The study included analysis of driver mutations in 111 cancer genes and cytogenetic and clinical data from 1,540 patients in 3 clinical trials of intensive therapy. A total of 5,234 driver mutations were identified across 76 genes/genomic regions, with at least 2 drivers identified in 86% of patients.

Concurrent mutation patterns divided the cohort into 11 distinct classes. In addition to currently defined AML subgroups, three notable heterogeneous genomic classes were identified, consisting of AML with mutations in genes encoding chromatin, RNA-splicing regulators, or both (18% of patients); AML with TP53 mutations, chromosomal aneuploidies, or both (13%); and (provisionally) AML with IDH2 R172 mutations (1%).

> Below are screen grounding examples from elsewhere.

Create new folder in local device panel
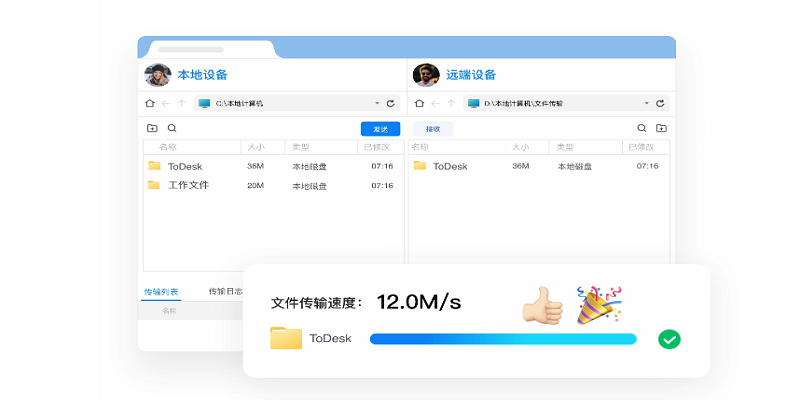This screenshot has height=400, width=800. 152,128
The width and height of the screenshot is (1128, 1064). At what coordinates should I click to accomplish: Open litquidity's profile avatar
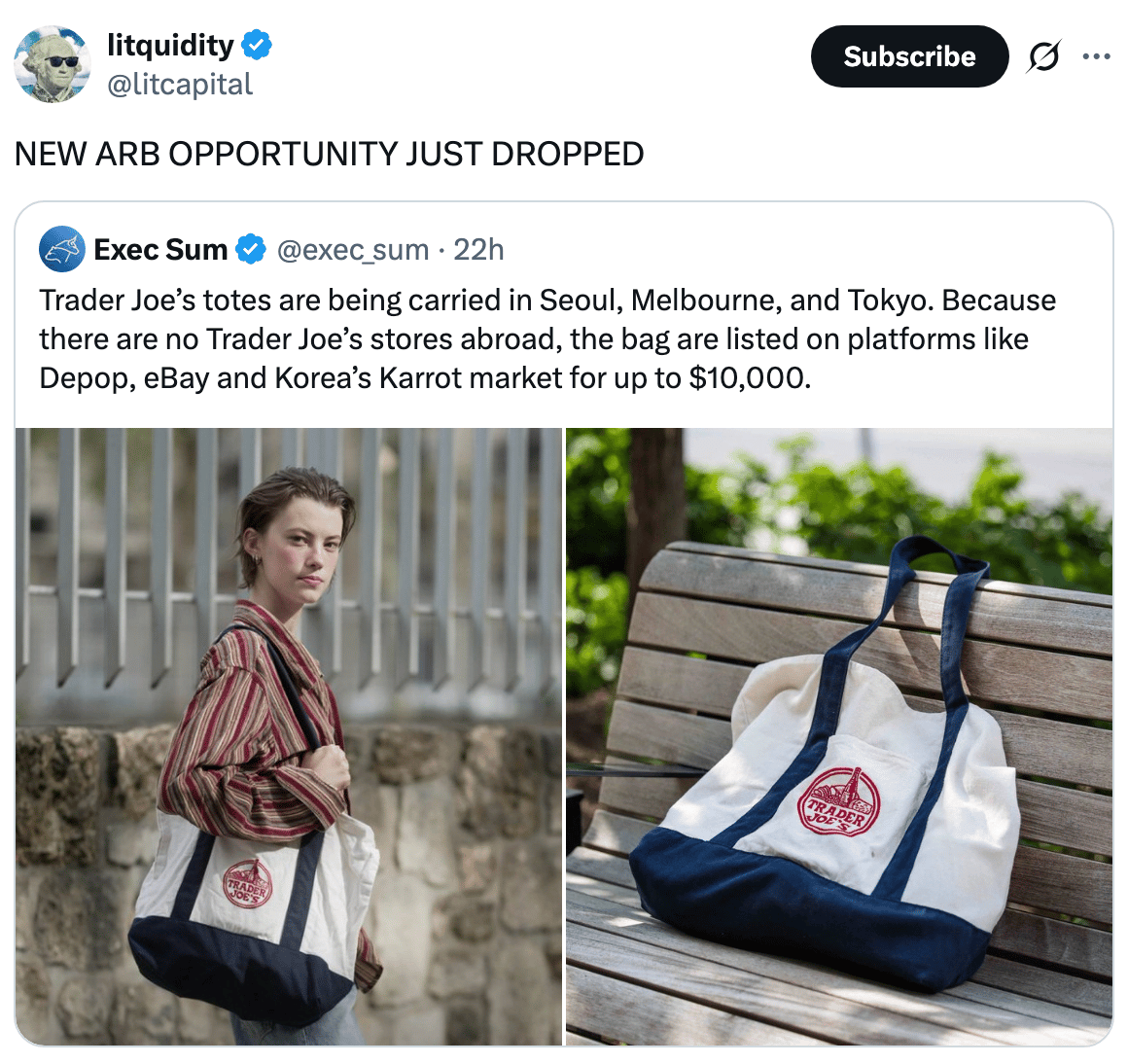click(x=53, y=64)
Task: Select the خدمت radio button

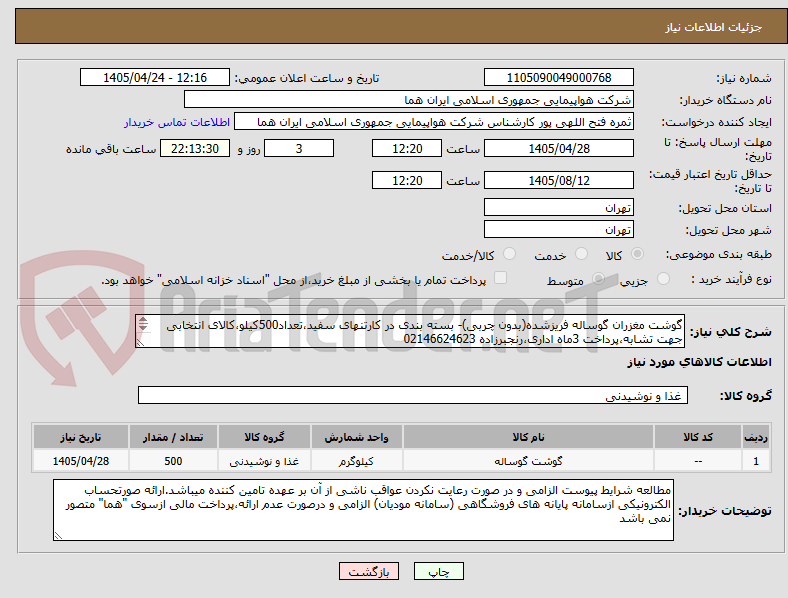Action: [581, 254]
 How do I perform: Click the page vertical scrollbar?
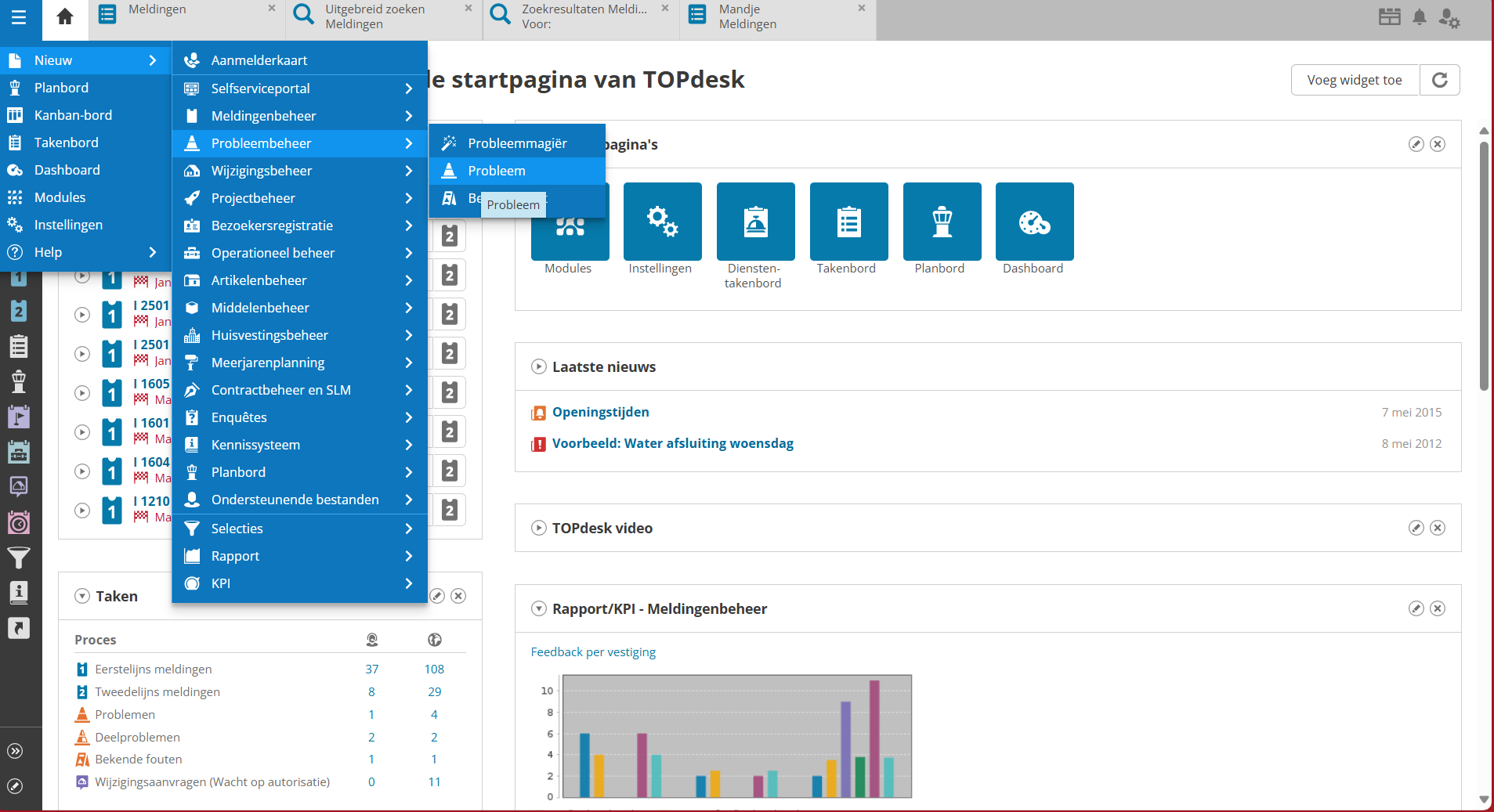pyautogui.click(x=1484, y=266)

Patients with chromatin-spliceosome and TP53-aneuploidy AML had a poor outcome, with the various class-defining mutations being associated with outcomes both alone and in combination. Other concurrent driver mutations in addition to class-defining alterations also had an effect on survival.

Divergent Effects of Concurrent Mutations

Prognostic effects of individual mutations were found to be significantly altered by the presence or absence of other driver mutations. Such interactions were especially notable for NPM1-mutated AML, with outcomes among patients with NPM1 mutation varying according to the presence or absence of NRAS, IDH, PTPN11, FLT3, and chromatin-spliceosome mutations. An adverse prognostic effect of FLT3-ITD was most evident in patients with concomitant NPM1 and DNMT3A mutations. The concomitant presence of NPM1, DNMT3A, and NRAS G12/13 mutations was associated with a better prognosis.

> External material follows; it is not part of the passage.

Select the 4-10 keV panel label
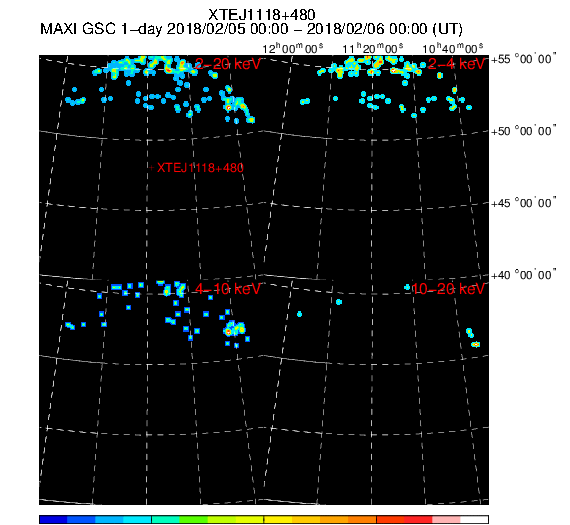 (228, 289)
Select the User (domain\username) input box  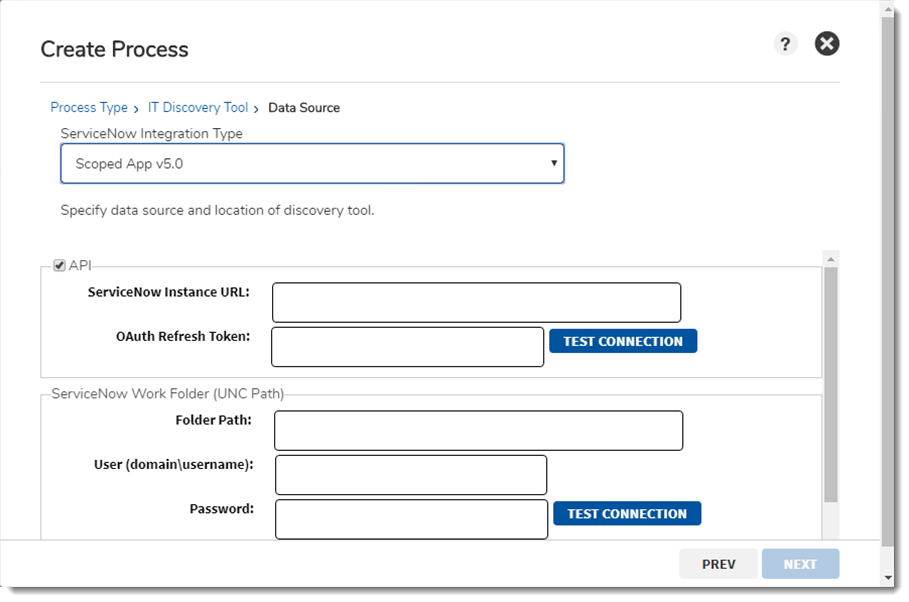411,475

The investigators concluded: “The driver landscape in AML reveals distinct molecular subgroups that reflect discrete paths in the evolution of AML, informing disease classification and prognostic stratification…. Prospective clinical studies are needed for further validation of this schema.”

Dr. Papaemmanuil; Moritz Gerstung, PhD; and Peter J. Campbell, MB, ChB, PhD, of the Cancer Genome Project, Wellcome Trust Sanger Institute; and Hartmut Döhner, MD, of Ulm University contributed equally to The New England Journal article.

Papaemmanuil E, et al: N Engl J Med 374:2209-2221, 2016.